Additional clinical signs include decrease or no appetite, hiding or isolating, or sudden death. As with many other parasitic infections, secondary bacterial and fungal infections may be concurrent.
Freshwater Velvet Fish Disease
In freshwater, velvet fish disease is caused by the protozoan parasite, Piscinoodinium. This disease is more common in warmer water, with anabantids (ex. gouramis and bettas), cyprinids (ex. barbs) and cyprinodontids (ex. killifish) being more commonly affected. It can also affect aquaculture species, such as tilapia, and is associated with high mortalities secondary to sudden temperature drops.
Marine Velvet Fish Disease
The marine variant of velvet disease in fish is caused by Amyloodinium. It’s life cycle and presentation is identical to its freshwater variant despite not being a close genetic relative of Piscinoodinium. This disease is significantly more common in marine systems than freshwater systems. Just one infective tomont can produce 64-256 infective dinospores. The dinospores develop into trophonts which is the “dust” that you can see with the naked eye on your fish. The rate of multiplication is optimized between 73 to 81F (23 to 27C). This means that a system can become easily overwhelmed very quickly if the parasite is not caught quickly and effectively treated.
How to Treat Velvet Disease
Since it can appear very similar to white spot disease, a correct diagnosis is critical to successful treatment. Due to the difference in reproductive cycles between the two infectious protozoans, treatment must be long enough to cover all life cycles.

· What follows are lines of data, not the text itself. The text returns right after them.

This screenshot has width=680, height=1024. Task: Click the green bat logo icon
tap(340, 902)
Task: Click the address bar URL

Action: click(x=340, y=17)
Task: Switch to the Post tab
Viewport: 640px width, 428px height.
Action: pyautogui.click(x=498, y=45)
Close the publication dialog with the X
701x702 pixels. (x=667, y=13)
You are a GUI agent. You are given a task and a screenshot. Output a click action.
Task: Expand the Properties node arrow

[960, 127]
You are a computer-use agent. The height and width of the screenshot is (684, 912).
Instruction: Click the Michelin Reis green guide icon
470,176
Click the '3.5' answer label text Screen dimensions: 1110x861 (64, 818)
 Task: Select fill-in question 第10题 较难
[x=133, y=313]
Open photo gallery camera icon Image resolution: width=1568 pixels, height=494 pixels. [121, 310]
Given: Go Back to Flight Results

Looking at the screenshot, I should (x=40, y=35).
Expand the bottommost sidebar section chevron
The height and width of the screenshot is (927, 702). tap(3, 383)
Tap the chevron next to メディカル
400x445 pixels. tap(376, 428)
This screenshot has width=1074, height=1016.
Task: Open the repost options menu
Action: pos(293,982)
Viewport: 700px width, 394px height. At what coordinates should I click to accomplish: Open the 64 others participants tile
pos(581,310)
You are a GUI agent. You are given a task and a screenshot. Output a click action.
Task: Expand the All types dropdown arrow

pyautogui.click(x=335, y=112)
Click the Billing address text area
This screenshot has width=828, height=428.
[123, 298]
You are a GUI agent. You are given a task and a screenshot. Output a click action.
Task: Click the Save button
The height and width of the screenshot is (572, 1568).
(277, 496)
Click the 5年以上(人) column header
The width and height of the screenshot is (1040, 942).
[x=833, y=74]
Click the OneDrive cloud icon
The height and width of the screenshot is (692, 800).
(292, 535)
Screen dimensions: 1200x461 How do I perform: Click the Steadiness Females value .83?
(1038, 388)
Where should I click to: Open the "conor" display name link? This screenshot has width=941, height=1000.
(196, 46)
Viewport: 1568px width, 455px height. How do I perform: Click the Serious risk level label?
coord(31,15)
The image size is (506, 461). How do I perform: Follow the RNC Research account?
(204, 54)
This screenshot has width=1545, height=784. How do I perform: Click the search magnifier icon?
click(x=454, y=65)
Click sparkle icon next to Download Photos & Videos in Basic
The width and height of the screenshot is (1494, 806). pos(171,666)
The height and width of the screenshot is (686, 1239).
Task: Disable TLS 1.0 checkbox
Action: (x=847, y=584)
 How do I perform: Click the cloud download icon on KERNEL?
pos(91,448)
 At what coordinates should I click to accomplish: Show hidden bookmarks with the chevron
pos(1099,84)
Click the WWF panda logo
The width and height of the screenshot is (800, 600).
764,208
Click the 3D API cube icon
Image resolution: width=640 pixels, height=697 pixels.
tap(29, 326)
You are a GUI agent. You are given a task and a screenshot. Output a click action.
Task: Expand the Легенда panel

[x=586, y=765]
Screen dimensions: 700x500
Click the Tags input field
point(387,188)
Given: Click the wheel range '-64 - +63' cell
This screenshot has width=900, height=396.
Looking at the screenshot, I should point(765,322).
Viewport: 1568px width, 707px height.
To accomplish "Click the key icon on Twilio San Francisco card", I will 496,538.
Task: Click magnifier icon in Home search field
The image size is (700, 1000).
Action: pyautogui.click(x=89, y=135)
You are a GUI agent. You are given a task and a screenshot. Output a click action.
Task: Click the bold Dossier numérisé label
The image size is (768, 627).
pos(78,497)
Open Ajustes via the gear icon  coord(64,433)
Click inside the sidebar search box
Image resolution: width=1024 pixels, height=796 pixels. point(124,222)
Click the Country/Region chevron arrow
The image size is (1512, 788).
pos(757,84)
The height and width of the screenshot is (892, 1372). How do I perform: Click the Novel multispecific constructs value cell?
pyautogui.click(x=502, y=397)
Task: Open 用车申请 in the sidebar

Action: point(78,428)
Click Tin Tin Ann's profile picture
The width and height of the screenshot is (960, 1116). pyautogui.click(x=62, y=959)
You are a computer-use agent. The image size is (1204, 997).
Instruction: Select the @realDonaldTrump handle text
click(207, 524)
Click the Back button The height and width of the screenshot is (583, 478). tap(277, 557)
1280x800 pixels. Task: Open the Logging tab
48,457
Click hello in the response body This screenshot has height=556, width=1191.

If you suspect your fish is sick, contact your local aquatic veterinarian ASAP. Do not run the risk of an incorrect diagnosis and treatment! Delay in correctly identifying the infective pathogen can result in a tank or pond full of dead fish. We understand that using a qualified veterinarian is more expensive than grabbing a box of unknown medication off the shelf, but you are guaranteed to be more likely to save your fish.
How to Prevent Velvet Disease in Fish
As with all infectious diseases, proper quarantine of all new additions is critical to preventing the spread of fish velvet disease. No matter where you purchase your fish from or what the vendor promises, no one can guarantee a “disease free” fish addition. Fish are living animals and cannot be sterilized. Set up a proper quarantine tank prior to the new additions arrival and stick to a conservative quarantine protocol. Remember, all pathogens are temperature dependent! Protocols will vary with your fish species and their optimum temperature. Do not try to speed up quarantine by increasing your water temperature! This may change how different pathogens replicate and give you a false sense of health.